The DPS data also showed that although minority drivers are more likely to be subjected to searches, they are less likely than whites to be arrested.
The case is especially true for Hispanics: one out of every 20 Hispanics pulled over is searched, compared to one out of every 50 white drivers. But while 11 percent of Hispanics are arrested for nontraffic criminal activities, 25 percent of white drivers were so charged, DPS statistics show.
DPS officials said their troopers do not use race as a basis for searches or any other law enforcement decision.
Mr. West said his bill will bring accountability when police report their statistics to their city councils or county commissions.
"It requires debate. It requires local units of government to work with law enforcement agencies" to address profiling and find ways to combat the practice, he said.
During the debate, some senators objected to the cost of data collection and questioned whether producing statistics would invite class-action lawsuits against police departments that stop a high proportion of minorities.
Mr. West countered that the numbers alone do not prove anything, and he accepted an amendment that says the data collected "shall not constitute prima facie evidence of racial profiling."
Sen. Jane Nelson, R-Flower Mound, suggested that officers would be forced, when it is not obvious, to ask drivers about their ethnicity.
"Don't you think some people would find it offensive?" Ms. Nelson asked during debate on the bill.
"People would find it more offensive to be stopped for no apparent reason, have their vehicles searched in front of their kids and be humiliated in front of their kids," Mr. West said.
Ms. Nelson and Sen. Jon Lindsay, R-Houston, were the two who opposed the bill.

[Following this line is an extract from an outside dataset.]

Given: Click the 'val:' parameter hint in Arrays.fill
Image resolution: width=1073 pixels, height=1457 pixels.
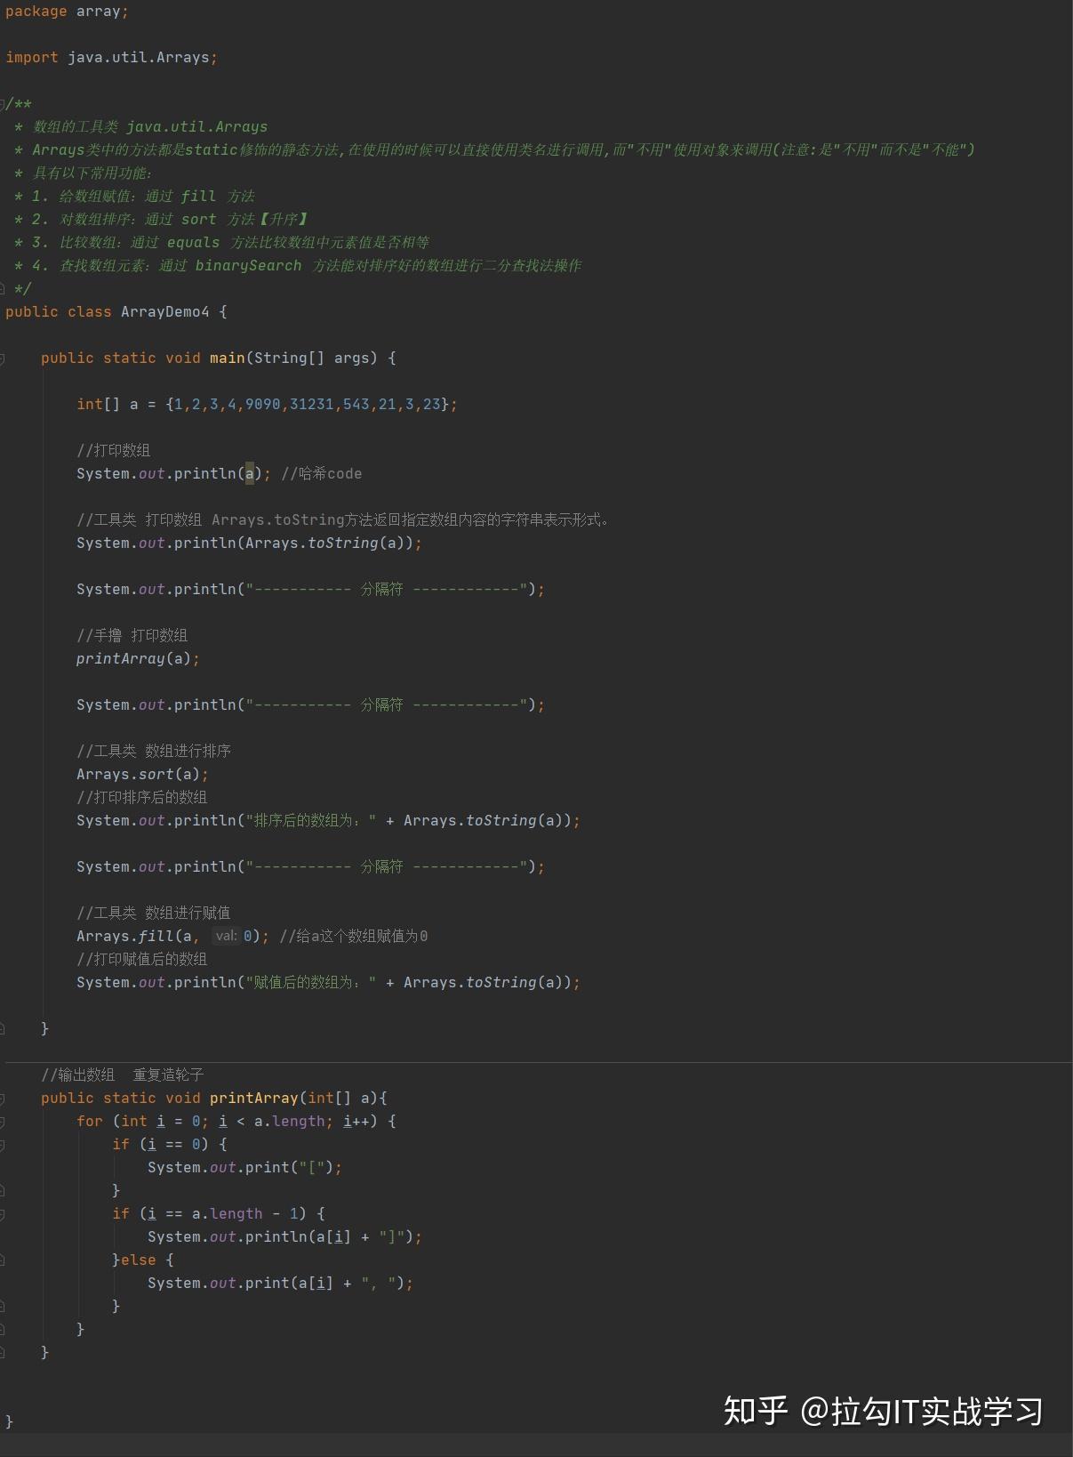Looking at the screenshot, I should click(226, 936).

Joseph Berra, general counsel for the Mexican American Legal Defense and Education Fund, said the Senate bill is "something civil rights advocates can hold onto."
Mr. Berra said The News' study was some of the first evidence of what might be racial profiling, "but the prevalence and the extent is hard to say." That's why the data collection in the Senate bill is important, he said.
Under the bill, police and sheriffs would be required to record three pieces of information not currently required on tickets the ethnicity of the driver, whether a search was conducted and whether it was consensual.
One aspect of Mr. West's bill would add a second phase of data collection in 2004 if police and sheriffs' officials don't have video and audio equipment installed in patrol cars. Those without the video would also have to collect data on pedestrian stops and verbal traffic warnings.
Many police departments had objected to that provision until Mr. West began working to provide state money for the video cameras.
He told senators Wednesday that about 8,000 cameras would cost $35 million and that they would protect officers, create more evidence for prosecutions and provide a record that could be reviewed if officers are accused of racial profiling.
Mr. West promised that the more onerous reporting requirements would be dropped if he could not find a way to pay for the police cameras.
The racial profiling bill in the House, sponsored by Rep. Senfronia Thompson, D-Houston, has been endorsed by committee and is awaiting action by the full chamber.